On Monday at 6:15 a.m. EST, it will be a mere 356,509 kilometers (221,524 miles) from Earth. NASA has dubbed it an “extra-supermoon” because of its proximity to the planet, and due to the fact it won’t appear again until until 2034.

The moon will look 14 percent bigger than normal when it reaches perigee, the point when the moon is closest to the Earth. It will be much brighter too, thanks to the planet being closer to the sun at this time of year and the supermoon’s radiance shining 30 percent more light on Earth.

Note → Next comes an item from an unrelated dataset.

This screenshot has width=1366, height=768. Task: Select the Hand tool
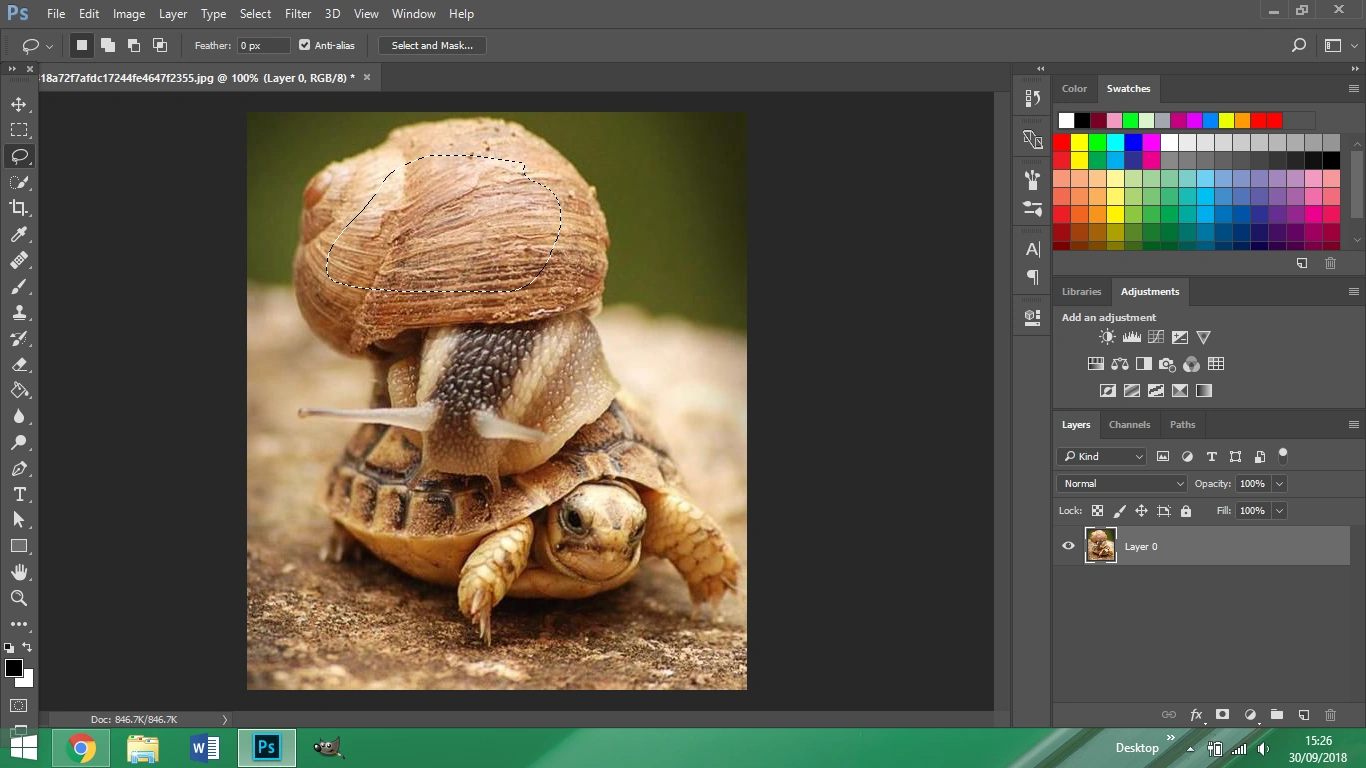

Noah Petro, deputy project scientist for NASA's Lunar Reconnaissance Orbiter (LRO) mission, says the supermoon will be visible for a couple of days. "I've been telling people to go out at night on either Sunday or Monday to see the supermoon,” he said.

"The difference in distance from one night to the next will be very subtle, so if it's cloudy on Sunday, go out on Monday. Any time after sunset should be fine,” he added. “Since the moon is full, it'll rise at nearly the same time as sunset, so I'd suggest that you head outside after sunset, or once it's dark and the moon is a bit higher in the sky. You don't have to stay up all night to see it, unless you really want to.”

While there will be another supermoon in December, it won't get this close again until November 2034, so make sure to take a look while you can.